On the amenability of semigroups of entire maps and formal power series

TL;DR

This paper explores the algebraic and dynamical properties of semigroups of entire maps and formal power series, establishing conditions for amenability, invariant measures, and shared preperiodic points.

Contribution

It introduces new criteria for amenability and invariant measures in semigroups of entire maps and formal series, linking algebraic structure to dynamical behavior.

Findings

Maps with superattracting fixed points share preperiodic points under certain semigroup conditions.

Subgroups generated by rational elements are amenable if they lack free non-cyclic subsemigroups.

Semigroups of entire maps admit invariant probability measures under specified conditions.

Abstract

In this article, we investigate some relations between dynamical and algebraic properties of semigroups of entire maps with applications to semigroups of formal series.

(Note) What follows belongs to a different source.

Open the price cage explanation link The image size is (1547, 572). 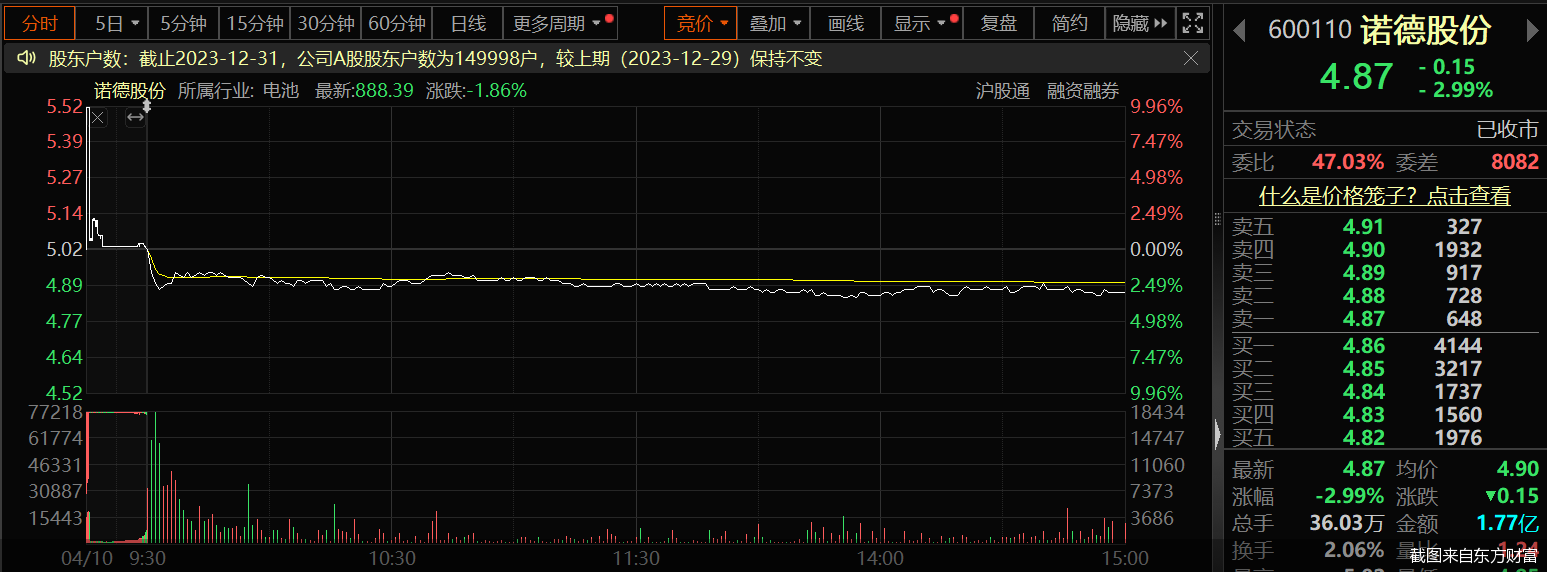1384,196
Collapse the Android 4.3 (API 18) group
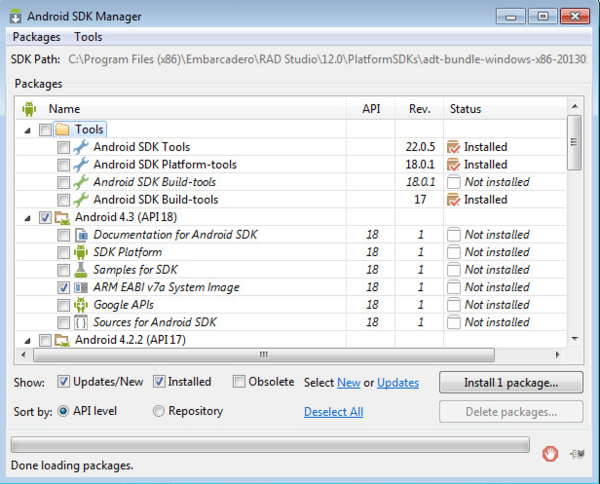The height and width of the screenshot is (484, 600). click(x=26, y=217)
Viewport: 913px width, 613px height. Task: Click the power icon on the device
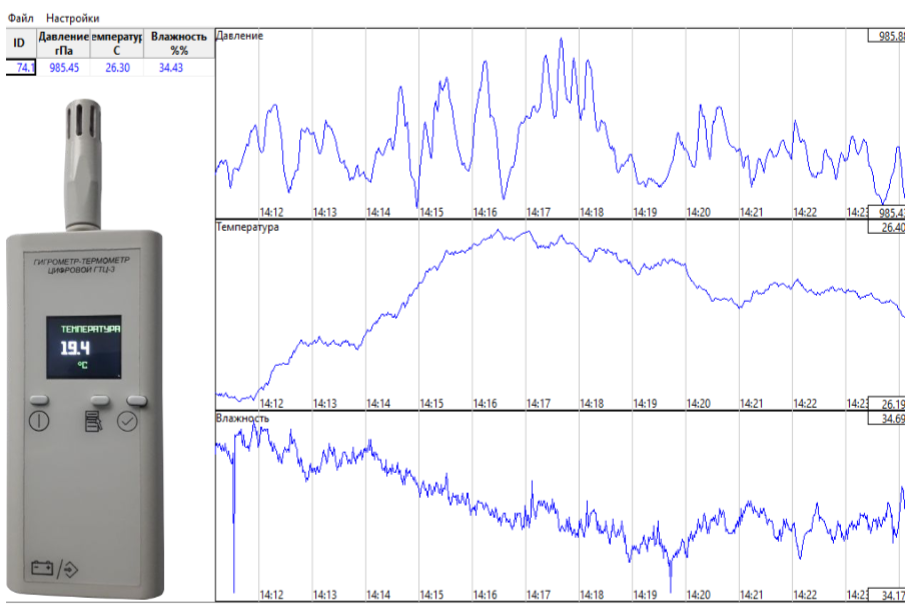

We show that two entire maps fixing the origin share the set of preperiodic points, whenever these maps generate a semigroup which contains neither free nor free abelian non-cyclic subsemigroups and one of the maps has the origin as a superattracting fixed point. We show that a subgroup of formal series generated by rational elements is amenable, whenever contains no free non-cyclic subsemigroup generated by rational elements. We prove that a left-amenable semigroup S of entire maps admits a invariant probability measure for a continuous extension of S on the Stone-Cech compactification of the complex plane. Finally, given an entire map f, we associate a semigroup S such that f admits no ergodic fixed point of the Ruelle operator, whenever every finitely generated subsemigroup of S admits a left-amenable Ruelle representation.